Saturday, June 14, 2008

Plopping Point

Lucado writes of a "plopping point," a time or place where and when we are just completely worn out, so we plop down wherever we are. David's men plopped down at Brook Besor. I have never heard of that place - yet another detail in David's life I don't know. Just when I think I know the Bible well, I realize how little I know. I get such a false sense of pride when I can answer all the questions on a "Bible" category on Jeopardy. And then I read about a person or event which I have never heard of. Or, more likely, I have read once years ago and just completely forgot. So is it still in my mind, even though I have no recollection of it?

David's men are mad because the village of Ziklag has been burned and the women and children kidnapped. At first, they want to attack David. But David redirects their anger toward the enemy. When they reach the Brook Besor, 200 of David's 600 men decide to quit the fight there. They are tired. They decide to abandon the hunt for their kidnapped wives and children. Instead of fighting the enemy who destroyed their village, they decide to rest.

David let them stay. David and the remaining 400 men pursue the enemy.
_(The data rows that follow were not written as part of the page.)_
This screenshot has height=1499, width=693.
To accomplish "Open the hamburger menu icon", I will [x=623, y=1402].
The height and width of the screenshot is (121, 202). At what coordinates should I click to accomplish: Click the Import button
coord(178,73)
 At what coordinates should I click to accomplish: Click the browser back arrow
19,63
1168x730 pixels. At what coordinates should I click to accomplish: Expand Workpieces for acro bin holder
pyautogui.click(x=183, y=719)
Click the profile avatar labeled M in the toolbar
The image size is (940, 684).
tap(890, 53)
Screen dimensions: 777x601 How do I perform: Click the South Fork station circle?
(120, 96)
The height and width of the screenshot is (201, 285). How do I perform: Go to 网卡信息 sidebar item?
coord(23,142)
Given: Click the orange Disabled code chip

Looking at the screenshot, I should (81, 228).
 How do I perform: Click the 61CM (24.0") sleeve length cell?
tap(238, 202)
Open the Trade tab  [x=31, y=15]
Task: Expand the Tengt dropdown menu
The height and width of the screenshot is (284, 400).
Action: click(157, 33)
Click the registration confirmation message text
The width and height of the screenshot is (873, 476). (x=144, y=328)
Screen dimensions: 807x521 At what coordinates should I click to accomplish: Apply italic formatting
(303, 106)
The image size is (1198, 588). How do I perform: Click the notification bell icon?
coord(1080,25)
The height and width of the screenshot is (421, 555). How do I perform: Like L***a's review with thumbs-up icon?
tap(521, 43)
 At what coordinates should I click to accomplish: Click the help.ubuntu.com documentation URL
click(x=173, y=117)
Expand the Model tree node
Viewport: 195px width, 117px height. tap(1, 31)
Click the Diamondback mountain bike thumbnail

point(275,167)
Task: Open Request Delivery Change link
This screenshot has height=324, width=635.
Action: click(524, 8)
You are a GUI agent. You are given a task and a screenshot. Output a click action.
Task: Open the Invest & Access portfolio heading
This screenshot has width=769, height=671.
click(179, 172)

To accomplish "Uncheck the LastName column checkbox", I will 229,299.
They encounter a disabled Egyptian whom the enemy had left behind because of his physical ailments. David and his men nurse him back to health. In return, the Egyptian shows David where the enemy is camped. They are able to rescue the women and children. The enemies are either killed or flee, leaving behind all their belongings.

How do the rescued women feel? Obviously ecstatic and grateful. But what if your husband had stayed at Brook Besor instead of pushing onward to find you? How would you feel then?

What about the bitterness between the rescuers and the Brook Besor men? What about the self esteem of the men who had stayed behind? How much shame will they feel?

David tries to mollify this hotbed of resentment by declaring that the shares of the plundered goods will be the same for those "who stayed with the supplies" as for those "who went into battle." David acts like it was their job to stay behind.

Lucado urges us to "Reserve passing judgment on the tired." What a humbling statement. There are so many times when I am tired and, as a result, my actions and words are not what I intend. I always hope that people will show me grace and forgiveness. I need to remember that other people may be tired, and as a result their words and actions are not what they intend.